Sometimes I think poetry is something like that. There are cues, clues, symbols all over the sheet music, that if you know how to read them, then in your head, you know. That does not take away from the magic of attending a symphony, where an orchestra can take what’s on that paper, and punch it to the heart of you so that you are in your seat weeping. When the mainstream appropriates that music, you may lament that your favorite classical piece is now being used to sell some lame product in some unnecessarily overwrought TV commercial (Orff’s “Carmina Burana” selling Domino’s Pizza, for example). But the work is the work; it will always be the work, with both “high” and “low” cultural resonances.

OK, so what does this have to do with teaching undergrads how to read a poem.

I like to ask them what their experiences are with poetry. What poems have they read, that have stayed with them, and why? Sometimes they can recite entire lines, and sometimes it’s just a phrase or two they remember, or a symbol or metaphor. Sometimes it will be something they read and memorized in grammar school — Edward Lear’s “The Owl and the Pussycat,” Lewis Carroll’s “How Doth the Little Crocodile,” Tupac Shakur’s “The Rose That Grew From Concrete,” Nikki Giovanni’s “Ego Trippin.”

So there’s something about poetry that insists on sticking to our memories. Why? How? Now you can discuss mnemonic devices in poetry. Rhyme, meter, repetitions (alliteration, et al). You can introduce them to terminology, to poetic forms.

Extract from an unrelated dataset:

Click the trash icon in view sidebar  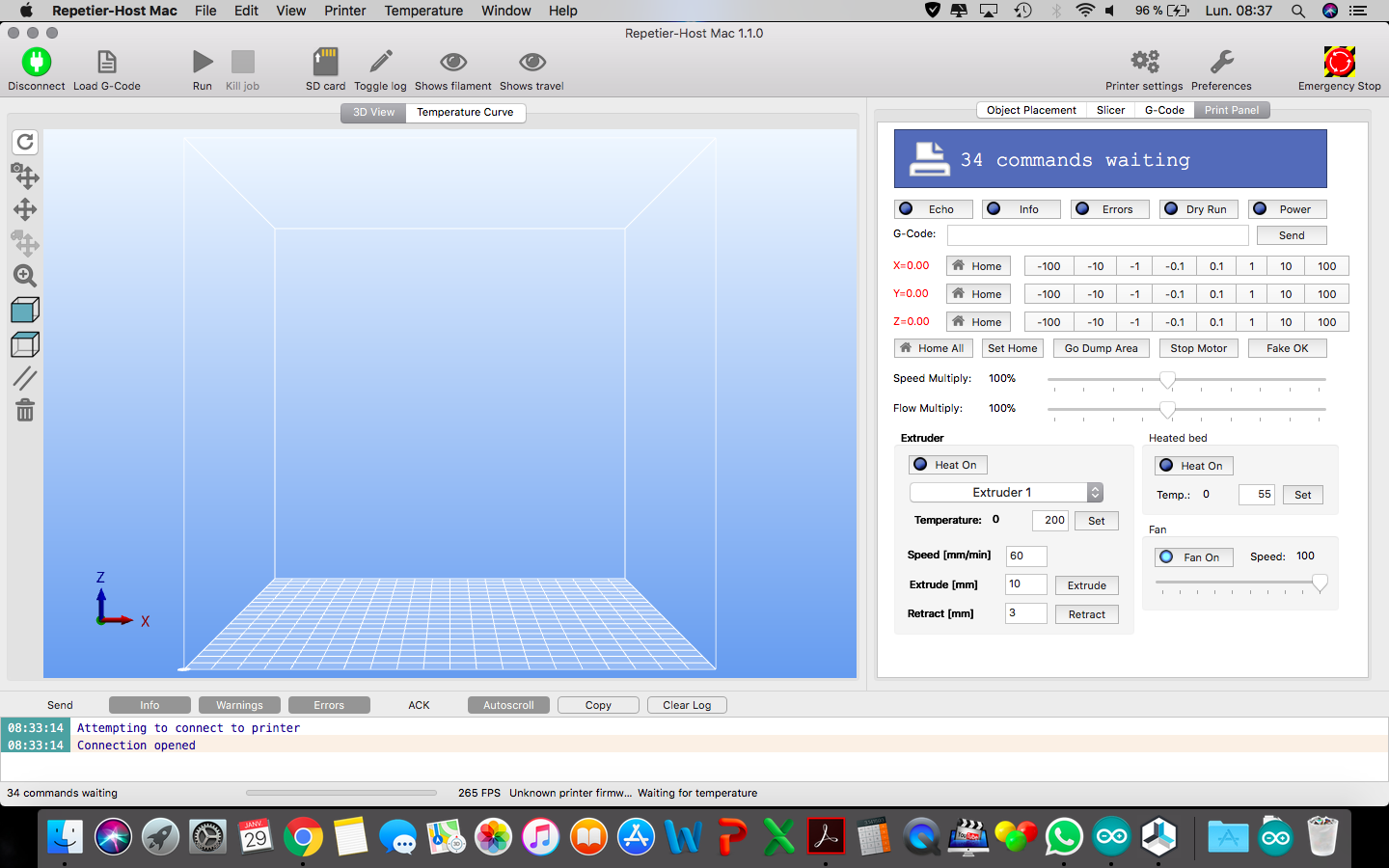point(25,411)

Now you can discuss symbolism and other figurative language in poetry. Now you can talk about whether roses literally grow from concrete. And if they do, then what are those conditions? How does it not wither and die, from all the pollution, car exhaust, garbage, and neglect, from all the violence and ruckus that could just crush it. What does it take for this rose to grow, and bloom, and open? OK, are we still talking about the literal rose? Are we sure?

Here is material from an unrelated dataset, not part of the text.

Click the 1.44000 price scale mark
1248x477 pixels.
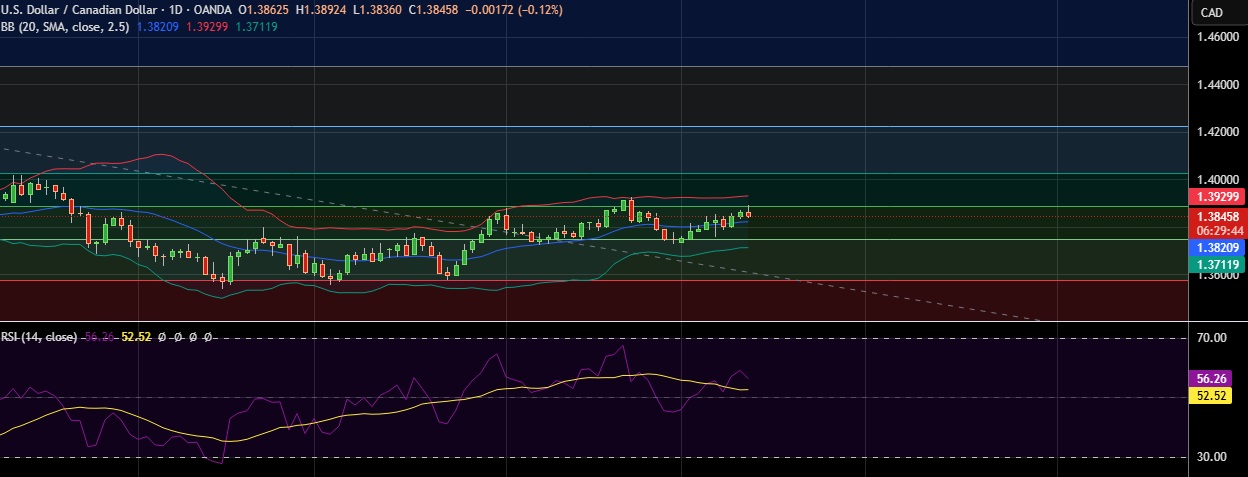[x=1218, y=85]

In Filipino American Literature class, I try to bring in poems by Al Robles’s Rappin’ With Ten Thousand Carabaos in the Dark. And so we have the I-Hotel on Kearny and Jackson Streets, San Francisco. Are there really carabao there? What is a carabao, what does it do, what do humans use the carabao for. Where are the carabao on Kearny Street. Why?

This all feels very elementary, but you would be surprised (or maybe you’re not) how many college students feel they have not been properly taught or exposed to literary and poetic device, and to poetic forms, such that they actually understand what they are and why they’re used.

When I was in high school, and then early on as an undergrad, (1) I was taught the sonnet like it was The Word of God. That if I did not know the form immediately upon sight — and then, specifically, which sonnet form — then I was culturally deficient. (2) No one ever taught me why the form was utilized, what the form is good for communicating, whether to look at what comes before and after the volta, or to look for the building argument that culminates in the rhyming end couplet.

If I had been taught the latter instead of the former, then perhaps my journey into poetry wouldn’t have been so vexed and combative. (Then again, I can say in hindsight as an old person, that all the fight, and the stress, have made me into the author I am today.)

Still, as a teacher, my point is that focusing on the “why” of poetic form and poetic technique will likely yield better results, rather than a gloss over the “what.” This goes also, for teaching poetic forms other than western forms — the whats, hows, and whys of the haiku and tanka, of the ghazal, of the tanaga, ambahan, and balagtasan, of the pantun and pantoum, to begin with. This goes also for all of the western appropriation of non-western traditions. No Walt Whitman without Indian philosophy. No Modernism without classical Chinese poetry. No pantoum without the pantun. And perhaps even no sonnet without Arabic poetry and song.